◆ **Supplied records**
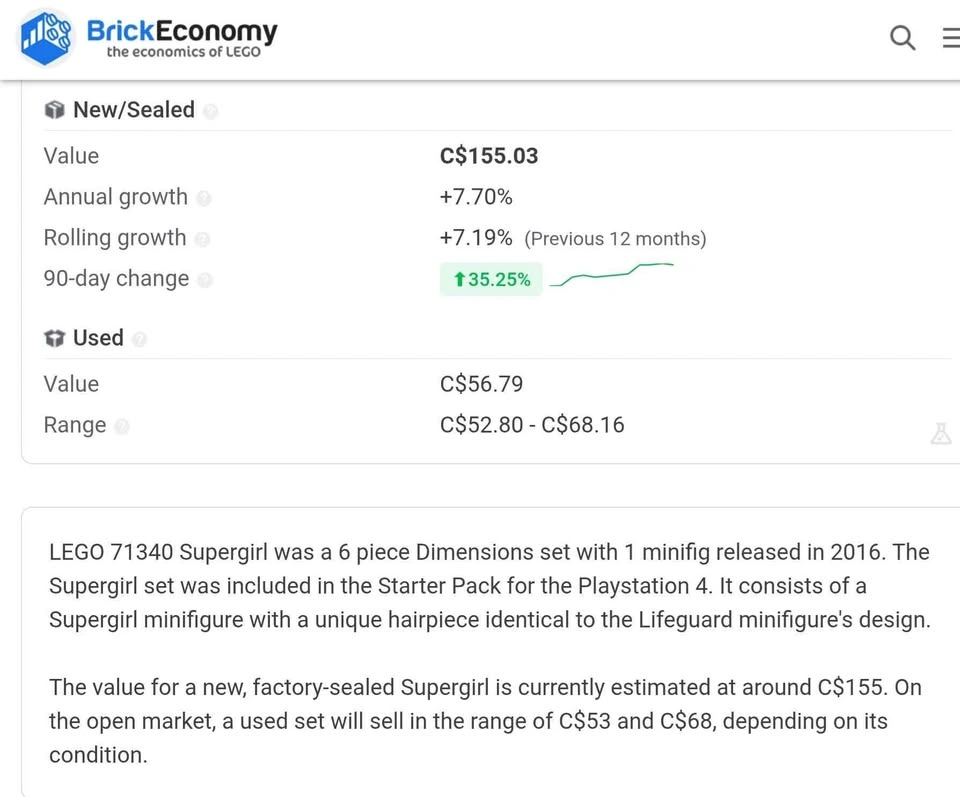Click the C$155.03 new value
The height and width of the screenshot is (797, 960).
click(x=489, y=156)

==

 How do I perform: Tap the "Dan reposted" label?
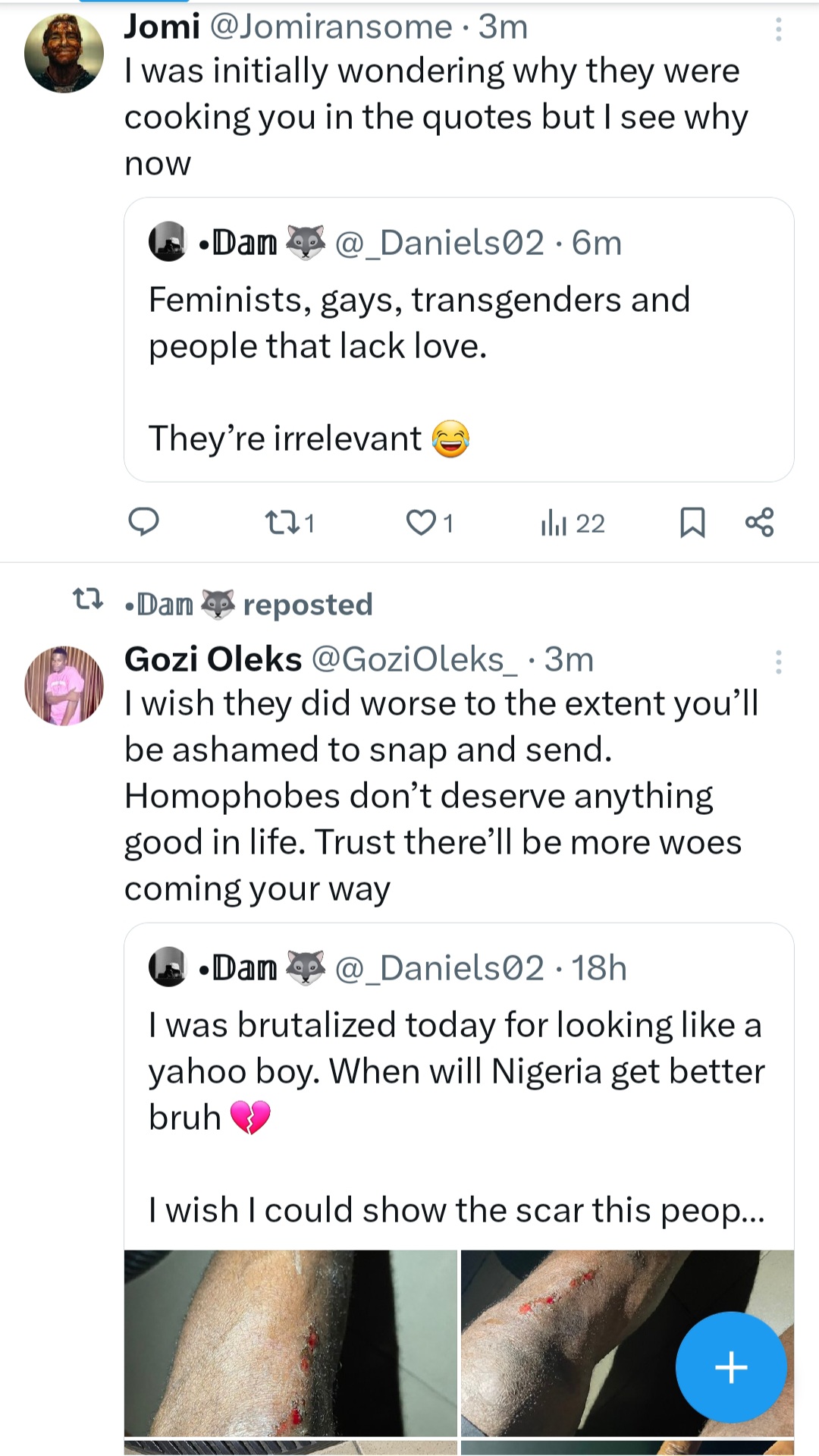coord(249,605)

◆ **Instructions for the task**
Can you extract the lines of the listing from the line with "Click the C$155.03 new value" up to and including the line with "click(x=489, y=156)", reproducing them verbatim but without the pictures?

◆ **Result**
Click the C$155.03 new value
The height and width of the screenshot is (797, 960).
click(x=489, y=156)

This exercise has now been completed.